Stefan Dreizehnter

Sie wissen, was sie tun

Städte gelten als Hort der Freiheit und Liberalität. Zumindest was die Automatenwirtschaft angeht, gilt das nicht mehr. Berlin, Hamburg und jetzt Bremen, die drei Stadtstaaten der Republik, sind in Sachen Geldspiel ex­trem restriktiv, für Spielgäste geradezu demütigend und wissenschaftlich hinterm Mond zu Hause.

Von Qualität bei der Regulierung will man hier nichts wissen. Dafür werden Abstandsregeln durchgesetzt, die das Automatengewerbe unmöglich machen. Das soll angeblich dem Spielerschutz dienen, wofür es aber absolut keinen wissenschaftlichen Beleg gibt. Das gibt Berlin ganz offen zu – ändert aber nichts.

Wenn es wenigstens nicht schaden würde. Aber auch das ist nicht der Fall. In den Citys ist das illegale Glücksspiel unterwegs. In Bremen gibt man die eigene Machtlosigkeit gegenüber den Illegalen zu – und macht ihnen auch noch den Weg frei, indem die legalen Unternehmen vertrieben werden. Und mit ihnen der Spieler- und Jugendschutz.
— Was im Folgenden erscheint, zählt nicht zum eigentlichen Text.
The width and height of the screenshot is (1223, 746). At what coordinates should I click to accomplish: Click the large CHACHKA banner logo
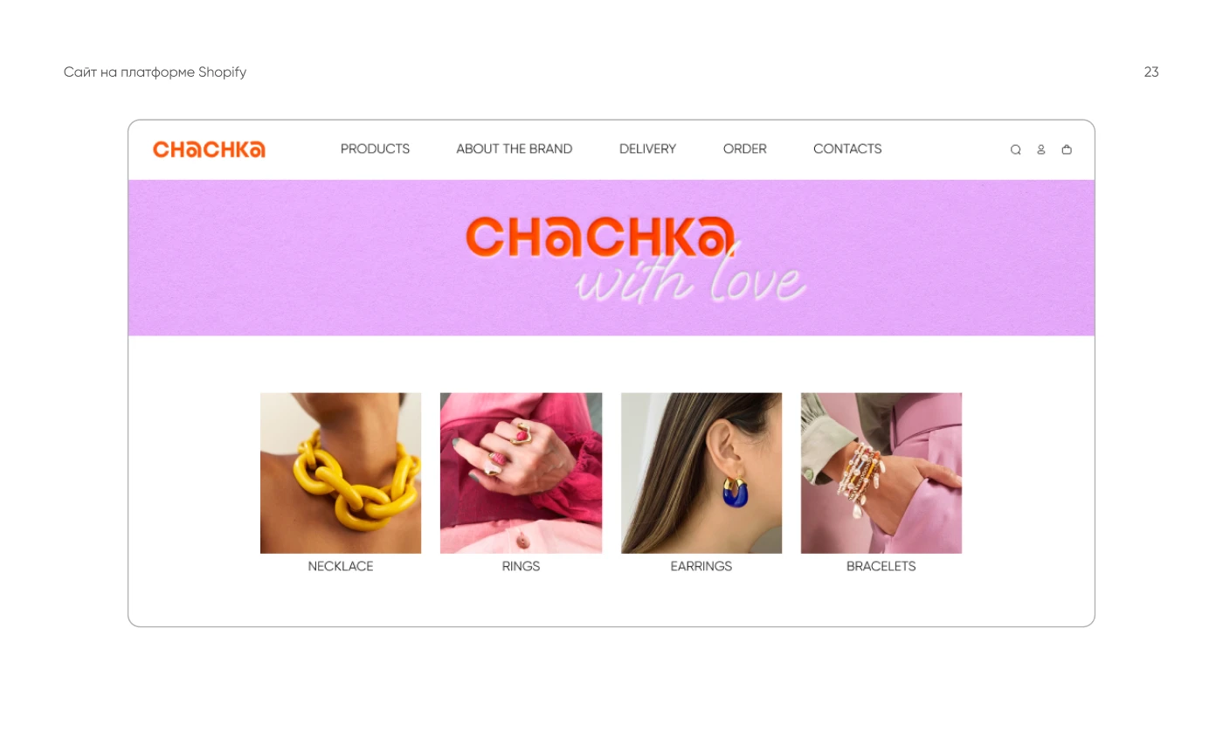599,237
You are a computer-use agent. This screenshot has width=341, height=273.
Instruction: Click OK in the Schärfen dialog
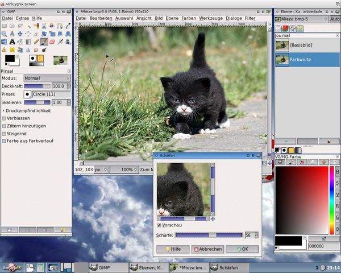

Dabei hatte Bremen inzwischen genügend Vorbilder dafür, wie man es richtig und gut machen könnte und was die Folgen sind, wenn man es anders macht. Deswegen gilt auch nicht die Ausrede, dass die Art der Bremer Regulierung halt leider unbeabsichtigt dem illegalen Spiel Vorschub leistet. Das ist nicht gut gemeint und schlecht gemacht. Das ist auch nicht: „Denn sie wissen nicht, was sie tun.“ Sie wissen es ganz genau. Deswegen ist das auch der Zeitpunkt, an dem abwägende Diplomatie am Ende ist und die Gerichte an der Reihe sind.